It's sad to hear, but having read H. mac bite reports (even from ones that small) I gotta say it was maybe a good idea. Though as folk have said: no body, not necessarily dead.

I'd add that fast spiders like that, it could well have legged it while you were pulling the panels away... blink and you miss them. I'd really look or a body if I were you (though it'd be a cold day in hell before _I _climbed under a bath with a potentially still alive, and therefore p:censor:d off, H. mac).


----------



## GRB (Jan 24, 2008)

What a shame. 

Personally I stay away from chemical "flykiller" - it's pretty slow acting on something like a wasp so just imagine how long it would take to kill a bulky spider (even if it's a spiderling).


----------



## pirez (May 3, 2009)

Its sad that you actually killed it with fly filler!

You could have waited for a while to see if it came out but you're obviously not that decent!


----------



## RAZZ-MCFC (Jan 25, 2010)

yep agree ^^^^^^^^^^^^^

could easily have shut the bathroom door and left the panel off

could of had a look under with a torch, highly unlikely the spider would of gone psycho the second you put your head in there, probably would of just legged it


----------



## Higgt4 (Apr 25, 2009)

I had my head under the bath as far as I could for ages, all the sside panels were ripped off in a hurry, must have been looking for about 2 hours, wasn't an easy decision to use fly spray, but my Wife has to live in this house too.
as for the comment that I'm not decent, :censor: off!

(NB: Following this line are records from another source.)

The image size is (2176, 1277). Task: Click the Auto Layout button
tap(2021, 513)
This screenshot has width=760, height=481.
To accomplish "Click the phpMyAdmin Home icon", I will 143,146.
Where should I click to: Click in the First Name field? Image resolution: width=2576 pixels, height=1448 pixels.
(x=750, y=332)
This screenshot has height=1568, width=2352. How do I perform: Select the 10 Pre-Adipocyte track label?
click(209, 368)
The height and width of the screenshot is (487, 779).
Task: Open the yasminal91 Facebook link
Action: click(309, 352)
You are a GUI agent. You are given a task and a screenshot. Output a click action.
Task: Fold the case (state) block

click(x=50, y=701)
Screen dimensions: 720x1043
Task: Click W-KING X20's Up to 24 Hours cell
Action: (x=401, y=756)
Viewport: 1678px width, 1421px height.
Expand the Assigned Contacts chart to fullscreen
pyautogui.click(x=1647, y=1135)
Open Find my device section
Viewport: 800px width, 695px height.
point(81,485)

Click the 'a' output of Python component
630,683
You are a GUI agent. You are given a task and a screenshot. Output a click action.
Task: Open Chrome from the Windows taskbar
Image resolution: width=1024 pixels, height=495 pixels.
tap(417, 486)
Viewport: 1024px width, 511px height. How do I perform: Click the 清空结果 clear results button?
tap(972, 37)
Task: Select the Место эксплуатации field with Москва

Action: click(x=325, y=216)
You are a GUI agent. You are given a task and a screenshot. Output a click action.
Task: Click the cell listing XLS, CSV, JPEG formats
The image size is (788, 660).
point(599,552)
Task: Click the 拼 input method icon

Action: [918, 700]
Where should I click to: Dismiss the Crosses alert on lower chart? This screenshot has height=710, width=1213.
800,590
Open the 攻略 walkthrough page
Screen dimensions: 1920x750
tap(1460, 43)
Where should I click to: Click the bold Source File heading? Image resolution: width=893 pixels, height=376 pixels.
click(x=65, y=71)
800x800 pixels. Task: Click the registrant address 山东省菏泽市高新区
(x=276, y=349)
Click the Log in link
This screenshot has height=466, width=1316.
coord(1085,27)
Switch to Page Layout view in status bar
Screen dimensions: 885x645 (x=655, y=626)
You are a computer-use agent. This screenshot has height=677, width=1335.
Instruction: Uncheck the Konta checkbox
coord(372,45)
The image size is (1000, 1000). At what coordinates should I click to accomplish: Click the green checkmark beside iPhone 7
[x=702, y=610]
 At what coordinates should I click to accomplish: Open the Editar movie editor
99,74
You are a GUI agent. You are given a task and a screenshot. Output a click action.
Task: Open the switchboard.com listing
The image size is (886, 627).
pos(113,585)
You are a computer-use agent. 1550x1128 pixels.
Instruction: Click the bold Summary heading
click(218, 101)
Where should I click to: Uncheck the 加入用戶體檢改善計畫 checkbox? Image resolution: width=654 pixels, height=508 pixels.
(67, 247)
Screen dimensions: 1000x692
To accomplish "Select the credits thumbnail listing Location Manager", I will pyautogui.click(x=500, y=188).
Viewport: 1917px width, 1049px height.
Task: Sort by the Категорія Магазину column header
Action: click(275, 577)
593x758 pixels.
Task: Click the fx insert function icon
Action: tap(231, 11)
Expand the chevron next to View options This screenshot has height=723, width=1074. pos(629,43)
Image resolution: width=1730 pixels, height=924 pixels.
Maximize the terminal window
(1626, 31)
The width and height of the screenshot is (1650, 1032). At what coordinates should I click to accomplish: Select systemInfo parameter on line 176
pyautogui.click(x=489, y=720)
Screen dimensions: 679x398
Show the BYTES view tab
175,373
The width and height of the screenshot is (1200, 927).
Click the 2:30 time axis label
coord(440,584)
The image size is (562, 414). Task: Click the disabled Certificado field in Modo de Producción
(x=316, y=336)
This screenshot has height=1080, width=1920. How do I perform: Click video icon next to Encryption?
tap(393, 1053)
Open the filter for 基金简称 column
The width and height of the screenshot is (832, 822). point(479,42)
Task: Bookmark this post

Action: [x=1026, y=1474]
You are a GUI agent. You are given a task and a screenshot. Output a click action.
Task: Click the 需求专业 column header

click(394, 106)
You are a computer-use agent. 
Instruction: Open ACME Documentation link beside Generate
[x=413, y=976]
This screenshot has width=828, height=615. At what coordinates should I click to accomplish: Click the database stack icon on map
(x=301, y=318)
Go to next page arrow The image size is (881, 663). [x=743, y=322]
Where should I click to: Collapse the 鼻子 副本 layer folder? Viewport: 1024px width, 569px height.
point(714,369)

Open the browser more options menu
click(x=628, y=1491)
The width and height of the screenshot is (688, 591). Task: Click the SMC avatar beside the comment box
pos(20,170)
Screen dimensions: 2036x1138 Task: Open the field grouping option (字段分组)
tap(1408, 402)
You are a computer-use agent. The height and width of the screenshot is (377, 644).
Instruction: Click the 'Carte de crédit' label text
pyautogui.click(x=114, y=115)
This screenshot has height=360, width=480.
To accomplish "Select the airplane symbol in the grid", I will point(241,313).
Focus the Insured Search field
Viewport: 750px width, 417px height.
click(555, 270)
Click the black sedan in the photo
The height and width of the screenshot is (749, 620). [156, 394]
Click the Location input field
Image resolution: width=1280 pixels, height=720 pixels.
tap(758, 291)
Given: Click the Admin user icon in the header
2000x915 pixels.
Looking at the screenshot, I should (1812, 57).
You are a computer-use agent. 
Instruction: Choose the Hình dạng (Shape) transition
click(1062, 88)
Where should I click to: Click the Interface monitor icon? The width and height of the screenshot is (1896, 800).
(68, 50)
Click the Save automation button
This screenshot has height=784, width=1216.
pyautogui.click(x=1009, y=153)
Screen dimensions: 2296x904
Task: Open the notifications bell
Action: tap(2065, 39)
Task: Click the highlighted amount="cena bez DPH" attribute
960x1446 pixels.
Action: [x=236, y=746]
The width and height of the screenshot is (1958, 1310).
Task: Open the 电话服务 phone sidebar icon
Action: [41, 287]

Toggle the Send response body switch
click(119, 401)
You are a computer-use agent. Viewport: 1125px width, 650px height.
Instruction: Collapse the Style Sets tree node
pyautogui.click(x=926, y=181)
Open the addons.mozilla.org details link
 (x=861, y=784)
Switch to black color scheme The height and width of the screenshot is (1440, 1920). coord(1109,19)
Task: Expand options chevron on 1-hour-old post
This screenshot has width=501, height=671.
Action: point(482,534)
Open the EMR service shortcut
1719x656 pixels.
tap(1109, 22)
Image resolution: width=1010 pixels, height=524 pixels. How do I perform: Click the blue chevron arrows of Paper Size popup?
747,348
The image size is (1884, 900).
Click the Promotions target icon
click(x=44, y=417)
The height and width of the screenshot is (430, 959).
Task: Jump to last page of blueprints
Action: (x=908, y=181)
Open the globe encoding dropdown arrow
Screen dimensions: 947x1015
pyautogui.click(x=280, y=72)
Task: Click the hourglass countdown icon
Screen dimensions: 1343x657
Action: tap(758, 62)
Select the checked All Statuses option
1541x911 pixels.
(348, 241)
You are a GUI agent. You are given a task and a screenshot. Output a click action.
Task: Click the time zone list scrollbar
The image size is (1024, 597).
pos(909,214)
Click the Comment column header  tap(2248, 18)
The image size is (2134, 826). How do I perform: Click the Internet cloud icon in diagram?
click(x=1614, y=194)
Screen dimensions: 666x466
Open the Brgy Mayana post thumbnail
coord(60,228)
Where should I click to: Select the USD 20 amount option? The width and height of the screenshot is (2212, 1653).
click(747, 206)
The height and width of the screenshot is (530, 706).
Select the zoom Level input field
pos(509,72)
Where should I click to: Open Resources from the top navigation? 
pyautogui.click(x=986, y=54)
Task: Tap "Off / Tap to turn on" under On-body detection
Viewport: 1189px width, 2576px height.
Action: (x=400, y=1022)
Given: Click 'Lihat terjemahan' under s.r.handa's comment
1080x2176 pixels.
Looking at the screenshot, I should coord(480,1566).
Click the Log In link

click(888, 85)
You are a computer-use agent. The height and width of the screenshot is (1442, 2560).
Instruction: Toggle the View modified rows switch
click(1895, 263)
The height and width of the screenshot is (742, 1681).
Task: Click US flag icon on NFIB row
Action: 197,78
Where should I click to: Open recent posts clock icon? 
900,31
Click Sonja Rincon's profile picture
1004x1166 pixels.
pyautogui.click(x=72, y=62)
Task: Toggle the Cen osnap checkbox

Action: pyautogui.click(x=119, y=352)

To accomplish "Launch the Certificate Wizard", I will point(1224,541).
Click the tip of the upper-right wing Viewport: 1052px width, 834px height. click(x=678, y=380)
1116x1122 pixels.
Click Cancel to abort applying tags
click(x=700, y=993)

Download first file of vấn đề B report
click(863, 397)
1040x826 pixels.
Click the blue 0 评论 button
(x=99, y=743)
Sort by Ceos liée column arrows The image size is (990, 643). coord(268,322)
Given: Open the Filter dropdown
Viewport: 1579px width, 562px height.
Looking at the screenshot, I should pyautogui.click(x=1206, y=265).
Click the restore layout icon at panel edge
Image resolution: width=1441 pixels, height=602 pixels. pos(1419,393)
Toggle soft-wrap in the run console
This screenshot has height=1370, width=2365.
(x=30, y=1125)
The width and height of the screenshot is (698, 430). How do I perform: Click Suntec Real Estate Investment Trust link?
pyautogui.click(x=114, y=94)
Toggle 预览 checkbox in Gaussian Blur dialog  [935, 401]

edit - I won't make the same mistake again that's for sure


----------



## mythicdawn07 (Jun 18, 2009)

:hmm:

Bad crack, Not sure if its worth keeping T's if yu have to resort to killing them if they escape through fear of your wife going apeshit.


----------



## Higgt4 (Apr 25, 2009)

I've had escapes before and on at least one occasion I've had to tear the room apart to get a 1cm sling.
I see your point and I'm very pissed at myself for getting into that position, but I'm not giving up my Ts because of it.
Lesson learned, it's just bad that a T died because of my actions, and believe me I am more annoyed at myself than anyone else could be.


----------



## Baldpoodle (Apr 18, 2007)

sorry I just find this story amuseing. all this fuss over a spider lol.
shame it could be dead though.


----------



## Higgt4 (Apr 25, 2009)

Baldpoodle said:


> shame it could be dead though.


The shame is on me for a while...


----------



## splottlands (Jul 3, 2009)

Its your house, your rules, your missus you did what you thought was best....gave me a good chuckle though...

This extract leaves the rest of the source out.